Here's the Fed's statement in full:
Information received since the Federal Open Market Committee met in January suggests that economic growth has moderated somewhat. Labor market conditions have improved further, with strong job gains and a lower unemployment rate. A range of labor market indicators suggests that underutilization of labor resources continues to diminish. Household spending is rising moderately; declines in energy prices have boosted household purchasing power. Business fixed investment is advancing, while the recovery in the housing sector remains slow and export growth has weakened. Inflation has declined further below the committee's longer-run objective, largely reflecting declines in energy prices. Market-based measures of inflation compensation remain low; survey-based measures of longer-term inflation expectations have remained stable.
Consistent with its statutory mandate, the committee seeks to foster maximum employment and price stability. The committee expects that, with appropriate policy accommodation, economic activity will expand at a moderate pace, with labor market indicators continuing to move toward levels the committee judges consistent with its dual mandate. The committee continues to see the risks to the outlook for economic activity and the labor market as nearly balanced. Inflation is anticipated to remain near its recent low level in the near term, but the committee expects inflation to rise gradually toward two per cent over the medium term as the labor market improves further and the transitory effects of energy price declines and other factors dissipate. The committee continues to monitor inflation developments closely.

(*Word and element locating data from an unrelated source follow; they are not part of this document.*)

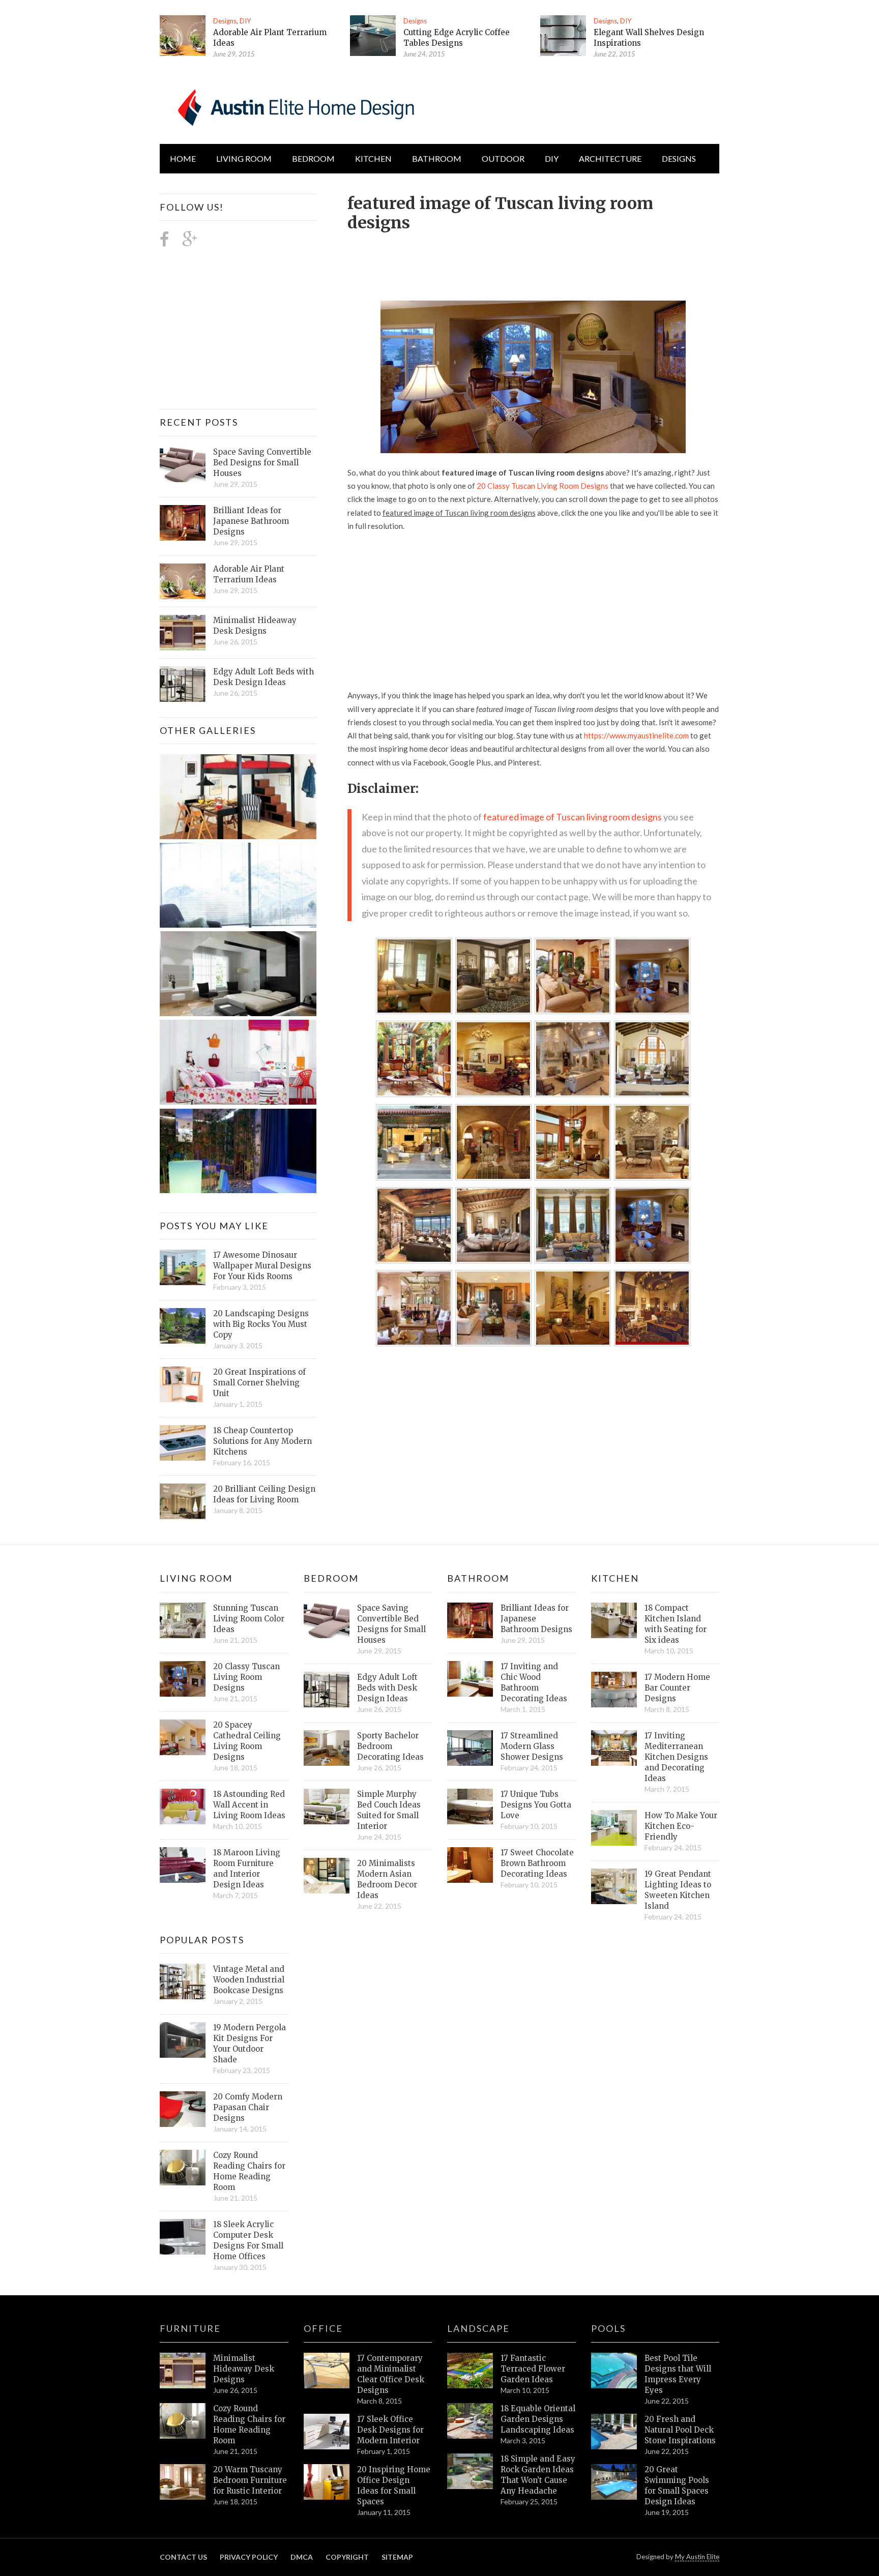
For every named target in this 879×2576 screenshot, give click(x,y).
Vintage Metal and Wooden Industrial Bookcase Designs (248, 1979)
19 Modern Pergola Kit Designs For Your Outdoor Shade (249, 2043)
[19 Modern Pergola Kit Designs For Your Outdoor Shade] (183, 2040)
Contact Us (183, 2557)
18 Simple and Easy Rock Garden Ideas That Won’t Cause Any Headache (538, 2475)
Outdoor (503, 158)
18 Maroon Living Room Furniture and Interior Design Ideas (246, 1868)
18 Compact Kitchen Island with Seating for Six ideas (675, 1624)
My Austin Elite (697, 2557)
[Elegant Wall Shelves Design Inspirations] (563, 35)
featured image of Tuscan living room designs (572, 816)
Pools (608, 2328)
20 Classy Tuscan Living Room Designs (542, 485)
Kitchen (373, 158)
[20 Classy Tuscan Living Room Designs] (183, 1679)
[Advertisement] (532, 260)
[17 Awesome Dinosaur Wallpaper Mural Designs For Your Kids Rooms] (183, 1267)
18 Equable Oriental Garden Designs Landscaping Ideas (538, 2419)
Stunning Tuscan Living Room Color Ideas (248, 1618)
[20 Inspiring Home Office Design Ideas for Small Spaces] (326, 2482)
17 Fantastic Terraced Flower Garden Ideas (533, 2368)
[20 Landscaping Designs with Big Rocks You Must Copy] (183, 1326)
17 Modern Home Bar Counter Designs (677, 1687)
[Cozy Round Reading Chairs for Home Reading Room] (183, 2167)
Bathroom (436, 158)
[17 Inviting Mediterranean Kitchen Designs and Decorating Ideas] (614, 1748)
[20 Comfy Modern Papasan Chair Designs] (183, 2109)
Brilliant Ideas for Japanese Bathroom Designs (251, 521)
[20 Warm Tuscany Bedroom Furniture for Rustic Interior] (183, 2482)
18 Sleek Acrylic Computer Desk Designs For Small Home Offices (248, 2240)
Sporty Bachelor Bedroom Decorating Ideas (390, 1746)
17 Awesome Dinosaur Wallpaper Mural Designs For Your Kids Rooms (262, 1265)
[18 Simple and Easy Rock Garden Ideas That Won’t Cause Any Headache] (470, 2471)
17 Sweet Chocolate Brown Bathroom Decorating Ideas (537, 1863)
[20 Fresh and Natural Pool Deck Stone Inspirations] (614, 2431)
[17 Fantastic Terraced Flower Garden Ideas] (470, 2370)
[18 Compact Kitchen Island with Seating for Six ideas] (614, 1620)
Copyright (347, 2557)
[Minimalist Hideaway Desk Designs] (183, 632)
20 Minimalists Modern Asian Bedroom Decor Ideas (387, 1879)
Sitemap (397, 2557)
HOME (183, 158)
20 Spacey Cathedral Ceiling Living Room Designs (247, 1741)
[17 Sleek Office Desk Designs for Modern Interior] (326, 2431)
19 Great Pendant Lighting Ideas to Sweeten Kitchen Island (677, 1890)
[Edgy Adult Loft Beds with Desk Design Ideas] (183, 684)
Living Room (196, 1578)
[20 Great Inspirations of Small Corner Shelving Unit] (183, 1384)
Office (323, 2328)
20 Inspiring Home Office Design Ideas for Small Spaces (393, 2485)
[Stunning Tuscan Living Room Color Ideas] (183, 1620)
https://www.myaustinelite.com (636, 735)
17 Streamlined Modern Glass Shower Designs (532, 1746)
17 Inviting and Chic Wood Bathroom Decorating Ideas (534, 1682)
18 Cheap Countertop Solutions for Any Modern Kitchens (262, 1441)
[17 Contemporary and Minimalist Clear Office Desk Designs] (326, 2370)
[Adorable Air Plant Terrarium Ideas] (183, 35)
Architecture (610, 158)
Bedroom (313, 158)
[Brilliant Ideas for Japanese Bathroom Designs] (183, 523)
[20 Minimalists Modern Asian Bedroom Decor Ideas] (326, 1875)
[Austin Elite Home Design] (294, 106)
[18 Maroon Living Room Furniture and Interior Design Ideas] (183, 1865)
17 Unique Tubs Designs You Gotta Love (536, 1804)
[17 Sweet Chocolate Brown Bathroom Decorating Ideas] (470, 1865)
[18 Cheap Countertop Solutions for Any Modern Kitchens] (183, 1443)
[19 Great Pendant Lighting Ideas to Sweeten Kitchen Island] (614, 1886)
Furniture (190, 2328)
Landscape (478, 2328)
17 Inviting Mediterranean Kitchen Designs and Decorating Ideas (676, 1757)
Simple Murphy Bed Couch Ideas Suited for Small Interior (389, 1810)
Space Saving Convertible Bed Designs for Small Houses (262, 462)
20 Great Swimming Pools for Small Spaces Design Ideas (676, 2485)
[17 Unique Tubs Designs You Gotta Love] (470, 1806)
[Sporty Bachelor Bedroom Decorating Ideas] (326, 1748)
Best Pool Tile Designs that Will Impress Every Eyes (677, 2374)
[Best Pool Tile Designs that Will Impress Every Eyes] (614, 2370)
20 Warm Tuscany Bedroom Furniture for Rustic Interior (250, 2480)
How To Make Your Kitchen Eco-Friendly (680, 1826)
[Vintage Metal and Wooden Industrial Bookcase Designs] (183, 1981)
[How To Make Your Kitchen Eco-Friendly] (614, 1828)
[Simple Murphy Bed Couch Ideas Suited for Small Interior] (326, 1806)
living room (244, 158)
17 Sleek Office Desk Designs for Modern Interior (390, 2429)
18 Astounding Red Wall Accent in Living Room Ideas (249, 1804)
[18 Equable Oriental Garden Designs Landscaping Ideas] (470, 2421)
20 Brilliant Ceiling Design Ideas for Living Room (264, 1494)
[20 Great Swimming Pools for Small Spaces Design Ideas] (614, 2482)
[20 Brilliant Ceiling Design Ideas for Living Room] (183, 1501)
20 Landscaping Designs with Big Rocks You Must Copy (261, 1324)
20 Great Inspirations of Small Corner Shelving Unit (259, 1382)
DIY (245, 21)
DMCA (301, 2557)
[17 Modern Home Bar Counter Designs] (614, 1689)
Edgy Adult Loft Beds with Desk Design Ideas (263, 677)
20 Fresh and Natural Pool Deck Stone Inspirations (680, 2429)
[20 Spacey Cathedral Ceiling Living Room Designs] (183, 1737)
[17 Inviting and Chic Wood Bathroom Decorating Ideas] (470, 1679)
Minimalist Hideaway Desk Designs (255, 625)
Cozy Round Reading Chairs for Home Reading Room (249, 2171)
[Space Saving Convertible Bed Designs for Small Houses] (183, 464)
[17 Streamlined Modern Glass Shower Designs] (470, 1748)
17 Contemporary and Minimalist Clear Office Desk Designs (390, 2374)
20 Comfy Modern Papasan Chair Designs (247, 2107)
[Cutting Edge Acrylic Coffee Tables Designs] (373, 35)
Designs (225, 21)
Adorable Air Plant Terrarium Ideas (248, 574)
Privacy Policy (249, 2557)
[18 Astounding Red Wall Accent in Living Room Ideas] (183, 1806)
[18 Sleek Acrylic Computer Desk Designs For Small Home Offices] (183, 2237)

To support continued progress toward maximum employment and price stability, the committee today reaffirmed its view that the current zero to 1/4 per cent target range for the federal funds rate remains appropriate. In determining how long to maintain this target range, the committee will assess progress–both realized and expected–toward its objectives of maximum employment and two per cent inflation. This assessment will take into account a wide range of information, including measures of labor market conditions, indicators of inflation pressures and inflation expectations, and readings on financial and international developments. Consistent with its previous statement, the committee judges that an increase in the target range for the federal funds rate remains unlikely at the April FOMC meeting. The committee anticipates that it will be appropriate to raise the target range for the federal funds rate when it has seen further improvement in the labor market and is reasonably confident that inflation will move back to its two per cent objective over the medium term. This change in the forward guidance does not indicate that the committee has decided on the timing of the initial increase in the target range.
The committee is maintaining its existing policy of reinvesting principal payments from its holdings of agency debt and agency mortgage-backed securities in agency mortgage-backed securities and of rolling over maturing Treasury securities at auction. This policy, by keeping the committee's holdings of longer-term securities at sizable levels, should help maintain accommodative financial conditions.
When the committee decides to begin to remove policy accommodation, it will take a balanced approach consistent with its longer-run goals of maximum employment and inflation of two per cent. The committee currently anticipates that, even after employment and inflation are near mandate-consistent levels, economic conditions may, for some time, warrant keeping the target federal funds rate below levels the committee views as normal in the longer run.